DESCRIPTION OF THE TASK -
Would you extract the whole listing below and retype it exactly?
= Beginning of Section =
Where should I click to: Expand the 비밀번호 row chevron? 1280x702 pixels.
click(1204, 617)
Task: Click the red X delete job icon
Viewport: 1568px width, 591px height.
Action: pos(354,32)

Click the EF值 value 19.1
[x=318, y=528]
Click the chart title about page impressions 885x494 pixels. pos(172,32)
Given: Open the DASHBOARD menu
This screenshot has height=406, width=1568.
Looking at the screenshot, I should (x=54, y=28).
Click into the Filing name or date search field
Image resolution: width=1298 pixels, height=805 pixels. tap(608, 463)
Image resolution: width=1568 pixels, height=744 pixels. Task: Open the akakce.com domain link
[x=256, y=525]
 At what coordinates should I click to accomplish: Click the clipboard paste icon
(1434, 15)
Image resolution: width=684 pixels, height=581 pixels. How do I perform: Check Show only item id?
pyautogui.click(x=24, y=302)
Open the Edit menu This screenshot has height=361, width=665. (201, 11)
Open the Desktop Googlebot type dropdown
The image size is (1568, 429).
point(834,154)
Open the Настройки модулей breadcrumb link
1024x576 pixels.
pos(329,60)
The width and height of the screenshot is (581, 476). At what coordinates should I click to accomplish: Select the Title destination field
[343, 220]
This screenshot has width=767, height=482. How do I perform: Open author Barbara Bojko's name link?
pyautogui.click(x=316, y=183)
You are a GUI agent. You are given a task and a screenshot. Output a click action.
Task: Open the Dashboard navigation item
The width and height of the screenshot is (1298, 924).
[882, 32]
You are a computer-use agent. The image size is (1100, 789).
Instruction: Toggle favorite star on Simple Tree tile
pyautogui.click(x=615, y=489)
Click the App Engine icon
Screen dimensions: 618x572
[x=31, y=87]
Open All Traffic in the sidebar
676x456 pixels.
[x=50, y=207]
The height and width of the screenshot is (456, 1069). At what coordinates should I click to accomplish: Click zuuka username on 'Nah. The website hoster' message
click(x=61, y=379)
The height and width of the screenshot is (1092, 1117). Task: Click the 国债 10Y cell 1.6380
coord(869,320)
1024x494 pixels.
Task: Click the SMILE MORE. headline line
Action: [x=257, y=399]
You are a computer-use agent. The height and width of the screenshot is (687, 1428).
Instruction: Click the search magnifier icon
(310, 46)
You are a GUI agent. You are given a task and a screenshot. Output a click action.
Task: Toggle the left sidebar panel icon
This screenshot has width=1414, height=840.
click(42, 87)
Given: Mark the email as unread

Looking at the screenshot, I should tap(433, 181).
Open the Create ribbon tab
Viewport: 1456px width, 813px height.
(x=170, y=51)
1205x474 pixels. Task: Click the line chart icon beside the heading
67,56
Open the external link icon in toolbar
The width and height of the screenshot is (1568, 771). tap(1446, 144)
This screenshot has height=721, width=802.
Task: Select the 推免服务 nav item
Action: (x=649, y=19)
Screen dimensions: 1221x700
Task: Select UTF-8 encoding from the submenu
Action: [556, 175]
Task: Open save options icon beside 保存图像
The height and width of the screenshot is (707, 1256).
= End of Section =
EXERCISE OUTPUT -
Where should I click to: Expand the 비밀번호 row chevron? 1280x702 pixels.
click(1204, 617)
Task: Click the red X delete job icon
Viewport: 1568px width, 591px height.
Action: pos(354,32)

Click the EF值 value 19.1
[x=318, y=528]
Click the chart title about page impressions 885x494 pixels. pos(172,32)
Given: Open the DASHBOARD menu
This screenshot has height=406, width=1568.
Looking at the screenshot, I should (x=54, y=28).
Click into the Filing name or date search field
Image resolution: width=1298 pixels, height=805 pixels. tap(608, 463)
Image resolution: width=1568 pixels, height=744 pixels. Task: Open the akakce.com domain link
[x=256, y=525]
 At what coordinates should I click to accomplish: Click the clipboard paste icon
(1434, 15)
Image resolution: width=684 pixels, height=581 pixels. How do I perform: Check Show only item id?
pyautogui.click(x=24, y=302)
Open the Edit menu This screenshot has height=361, width=665. (201, 11)
Open the Desktop Googlebot type dropdown
The image size is (1568, 429).
point(834,154)
Open the Настройки модулей breadcrumb link
1024x576 pixels.
pos(329,60)
The width and height of the screenshot is (581, 476). At what coordinates should I click to accomplish: Select the Title destination field
[343, 220]
This screenshot has width=767, height=482. How do I perform: Open author Barbara Bojko's name link?
pyautogui.click(x=316, y=183)
You are a GUI agent. You are given a task and a screenshot. Output a click action.
Task: Open the Dashboard navigation item
The width and height of the screenshot is (1298, 924).
[882, 32]
You are a computer-use agent. The image size is (1100, 789).
Instruction: Toggle favorite star on Simple Tree tile
pyautogui.click(x=615, y=489)
Click the App Engine icon
Screen dimensions: 618x572
[x=31, y=87]
Open All Traffic in the sidebar
676x456 pixels.
[x=50, y=207]
The height and width of the screenshot is (456, 1069). At what coordinates should I click to accomplish: Click zuuka username on 'Nah. The website hoster' message
click(x=61, y=379)
The height and width of the screenshot is (1092, 1117). Task: Click the 国债 10Y cell 1.6380
coord(869,320)
1024x494 pixels.
Task: Click the SMILE MORE. headline line
Action: [x=257, y=399]
You are a computer-use agent. The height and width of the screenshot is (687, 1428).
Instruction: Click the search magnifier icon
(310, 46)
You are a GUI agent. You are given a task and a screenshot. Output a click action.
Task: Toggle the left sidebar panel icon
This screenshot has width=1414, height=840.
click(42, 87)
Given: Mark the email as unread

Looking at the screenshot, I should tap(433, 181).
Open the Create ribbon tab
Viewport: 1456px width, 813px height.
(x=170, y=51)
1205x474 pixels. Task: Click the line chart icon beside the heading
67,56
Open the external link icon in toolbar
The width and height of the screenshot is (1568, 771). tap(1446, 144)
This screenshot has height=721, width=802.
Task: Select the 推免服务 nav item
Action: (x=649, y=19)
Screen dimensions: 1221x700
Task: Select UTF-8 encoding from the submenu
Action: [556, 175]
Task: Open save options icon beside 保存图像
The height and width of the screenshot is (707, 1256).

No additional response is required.